BioLineRx has announced the initiation of a Phase 2 trial for BL-8040 as a novel approach for the mobilization and collection of bone marrow stem cells from the peripheral blood circulation. The Phase 2 open-label study will be conducted in collaboration with the Washington University School of Medicine, Division of Oncology and Hematology, and will enroll up to 24 donor/recipient pairs, aged 18-70.
The trial is designed to evaluate the ability of BL-8040, as a single agent, to promote stem cell mobilization for allogeneic transplantation. On the donor side, the primary endpoint of the study is the ability of a single injection of BL-8040 to mobilize sufficient amounts of cells for transplantation following up to two leukapheresis collections. On the recipient side, the study aims to evaluate the functionality and engraftment following transplantation of the BL-8040 collected graft.
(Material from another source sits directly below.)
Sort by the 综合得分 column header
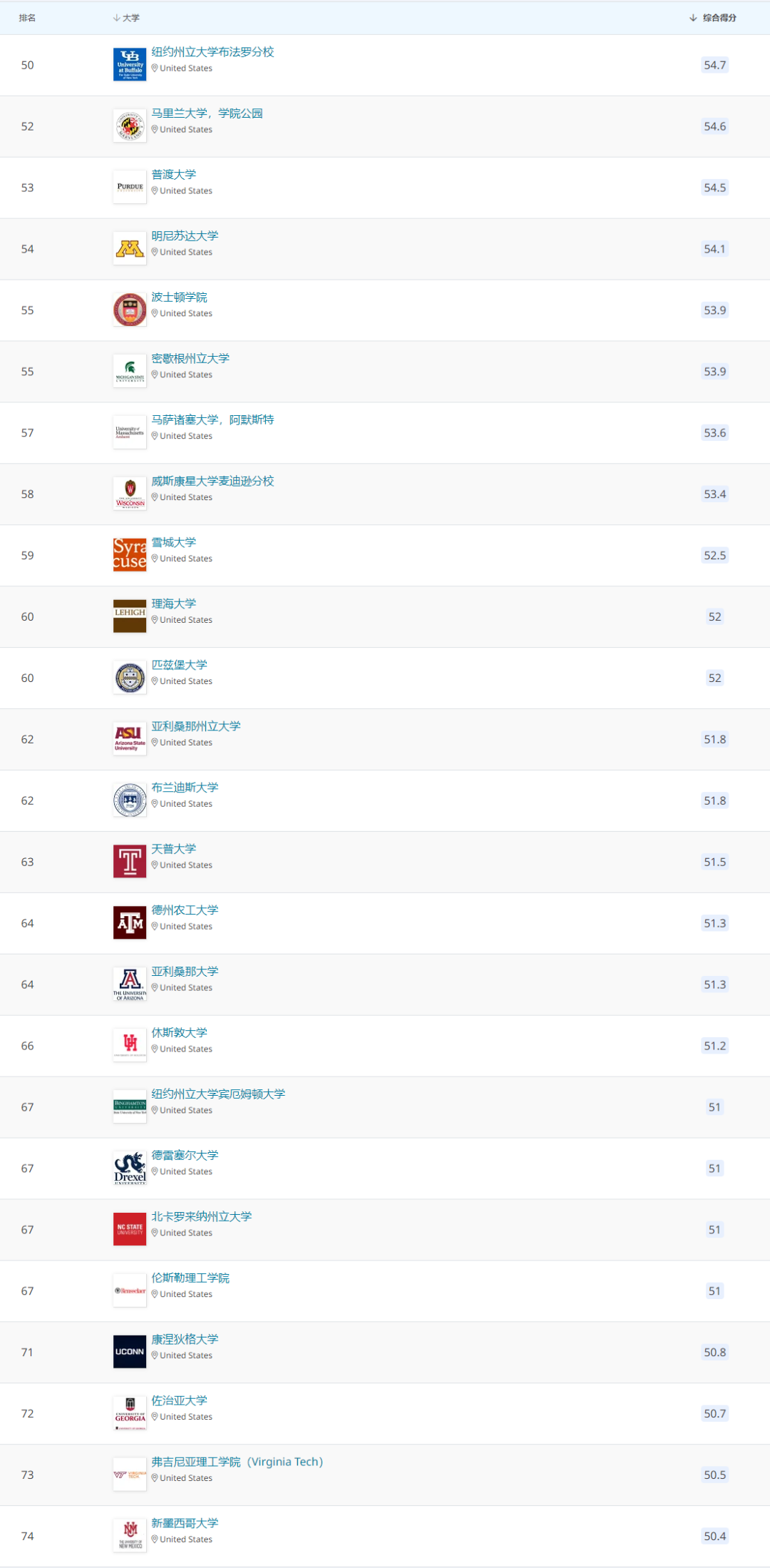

The study will also evaluate the safety and tolerability of BL-8040 in healthy donors, as well as graft durability, the incidence of grade 2-4 acute graft versus host disease (GvHD), and other recipient related parameters in patients who have undergone transplantation of hematopoietic cells mobilized with BL-8040.
Dr. Kinneret Savitsky, Chief Executive Officer of BioLineRx, stated, "We are pleased to be collaborating with the Washington University School of Medicine, whose bone marrow and stem cell transplantation program is one of the largest in the world, in this Phase 2 trial for our lead oncology platform. The trial will assess BL-8040 as a single agent for stem cell mobilization, for the purpose of harvesting hematopoietic stem cells for transplantation.
Hematopoietic stem cells are increasingly used as part of the treatment regimen for certain types of hematological cancers, as well as for severe anemia or immune deficiency disorders. We have already completed a successful Phase 1 safety and efficacy study in healthy volunteers, supporting BL-8040 as one-day, single-dose collection regimen for rapidly mobilizing substantial amounts of stem cells.
This represents a significant improvement upon the current standard of care. Since there are no approved drugs for stem cell mobilization to support allogeneic transplant, we are looking forward to the partial results expected by the end of 2016 and topline results expected by the end of 2017.”
"We continue to expand and enhance the potential of our unique BL-8040 oncology platform, with multiple clinical studies in additional indications, including as a potential combination treatment with immune checkpoint inhibitors. We are also eagerly awaiting the top-line results from BL-8040’s Phase 2 trial for the treatment of relapsed and refractory AML patients, which we expect to report by the end of this month,” added Dr. Savitsky.